> WHAT IS ASKED
Pull out every line of the items below that contains the string "Task", treating uppercase and lowercase as distinct.

> MATERIAL
· · · · · · ·

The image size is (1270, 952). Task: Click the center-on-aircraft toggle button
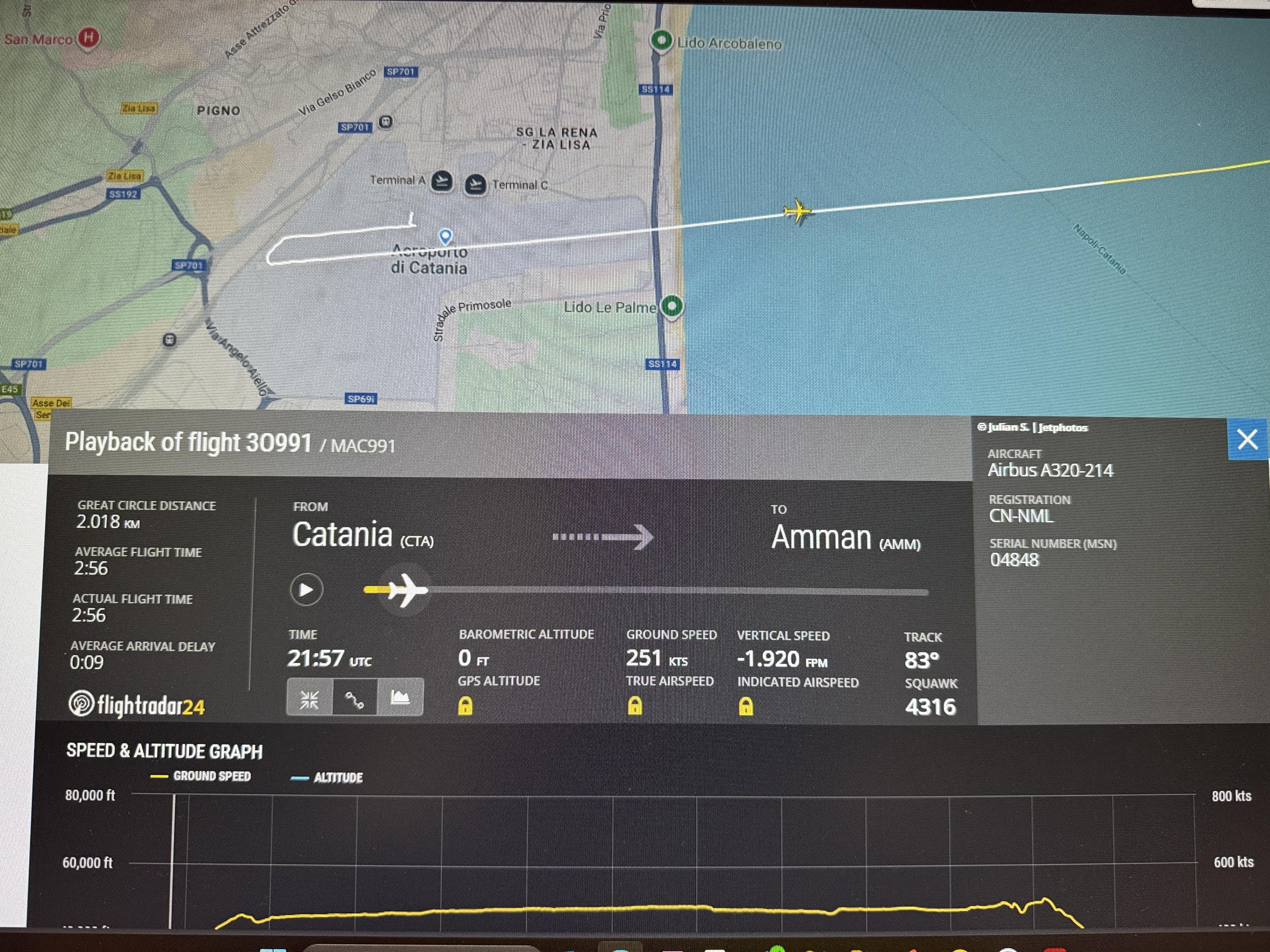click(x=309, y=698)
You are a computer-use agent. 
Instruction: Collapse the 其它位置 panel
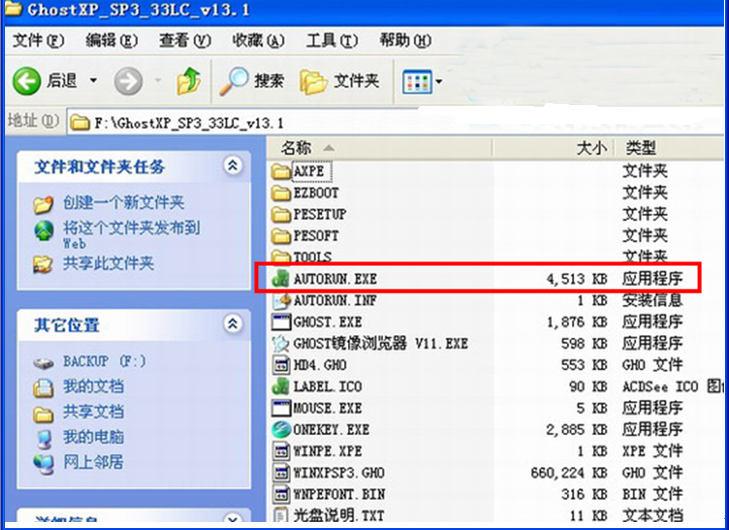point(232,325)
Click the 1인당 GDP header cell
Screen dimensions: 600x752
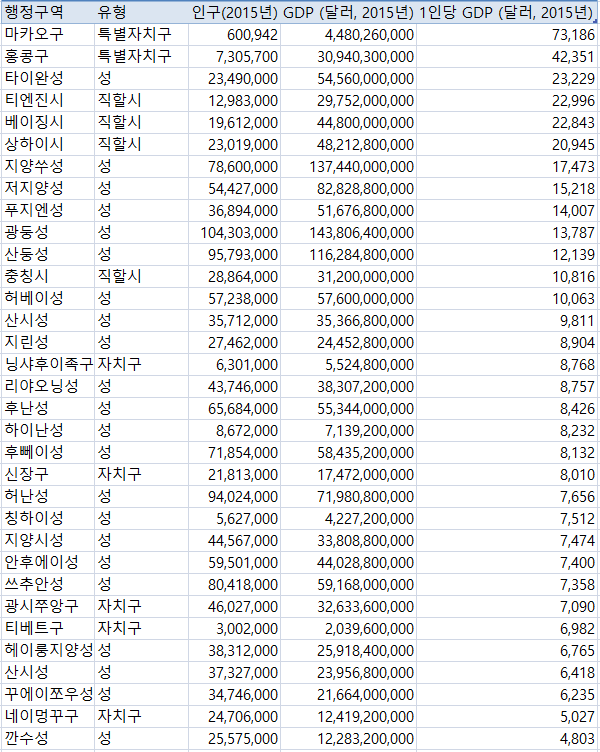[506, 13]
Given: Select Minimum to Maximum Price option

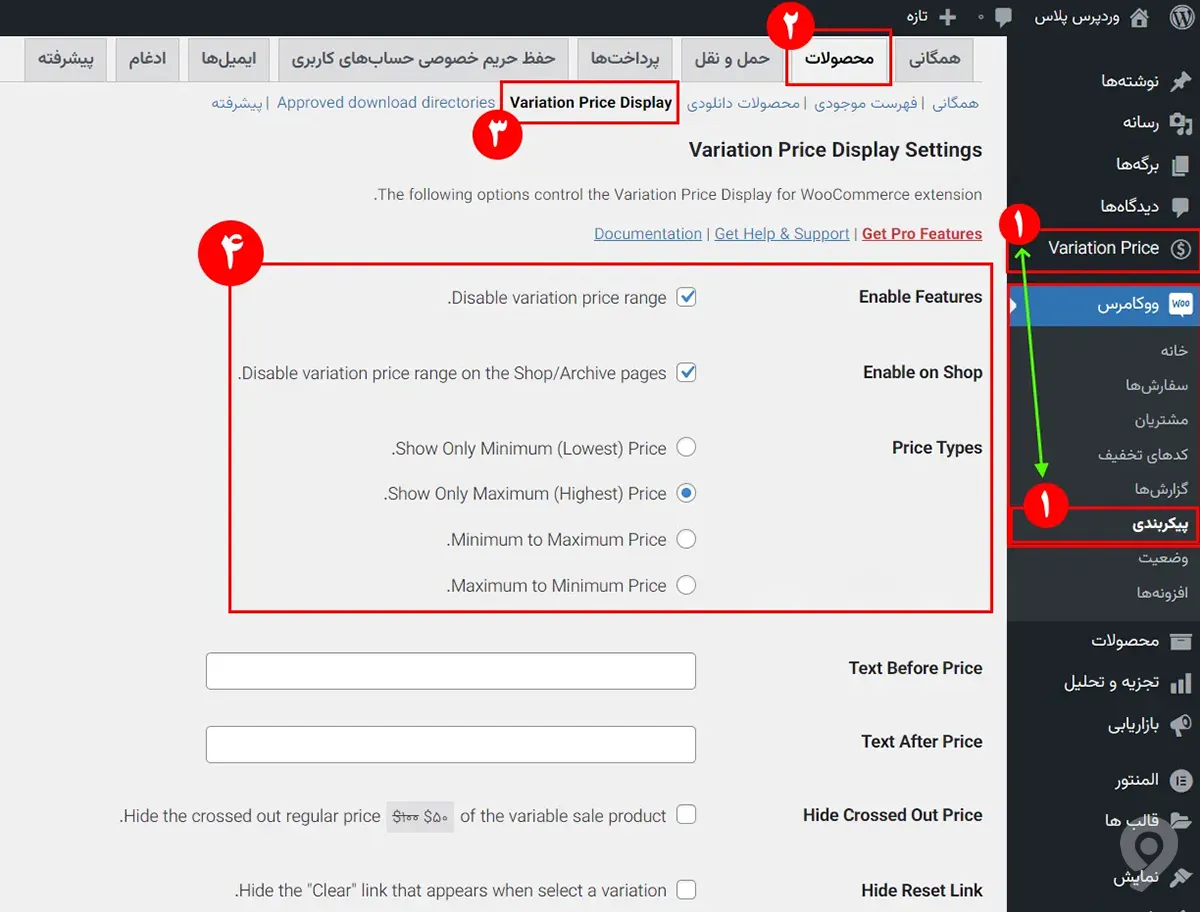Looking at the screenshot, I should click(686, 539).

· · · · · · ·

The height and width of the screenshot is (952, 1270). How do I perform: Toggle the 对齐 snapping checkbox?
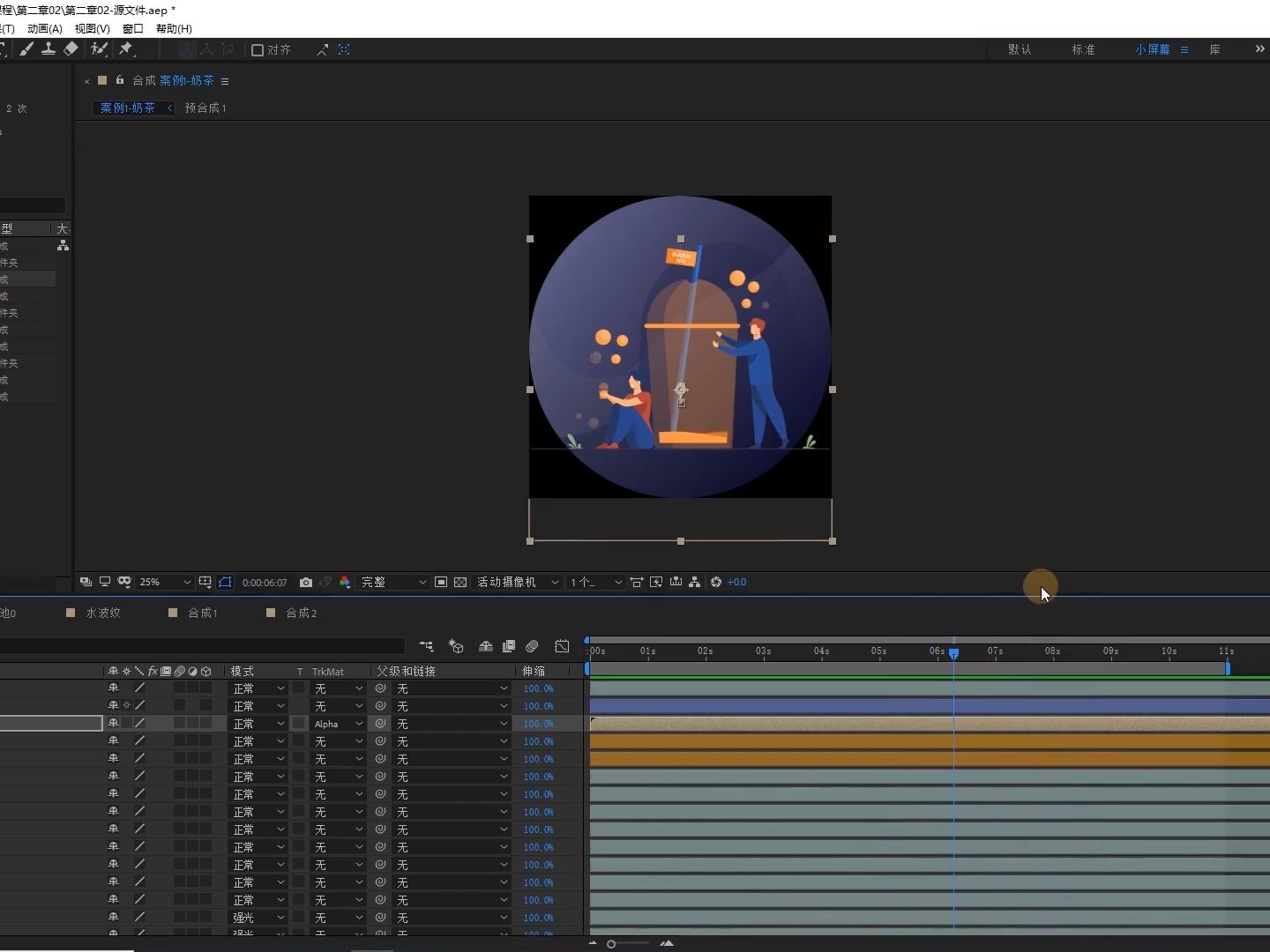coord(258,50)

· · · · · · ·

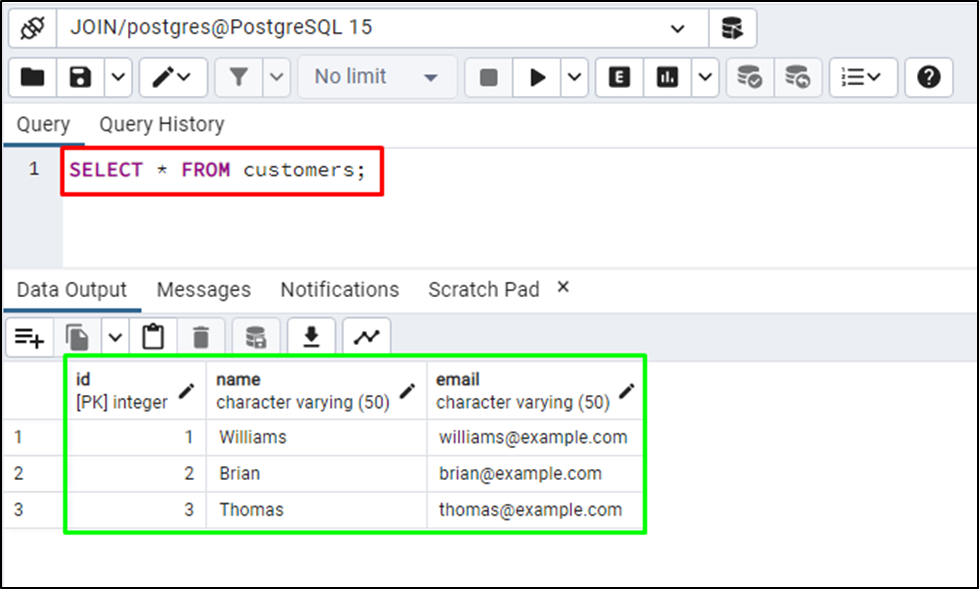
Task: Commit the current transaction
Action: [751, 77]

· · · · · · ·

> FINISHED ANSWER
The image size is (1270, 952). Task: Click the center-on-aircraft toggle button
Task: Commit the current transaction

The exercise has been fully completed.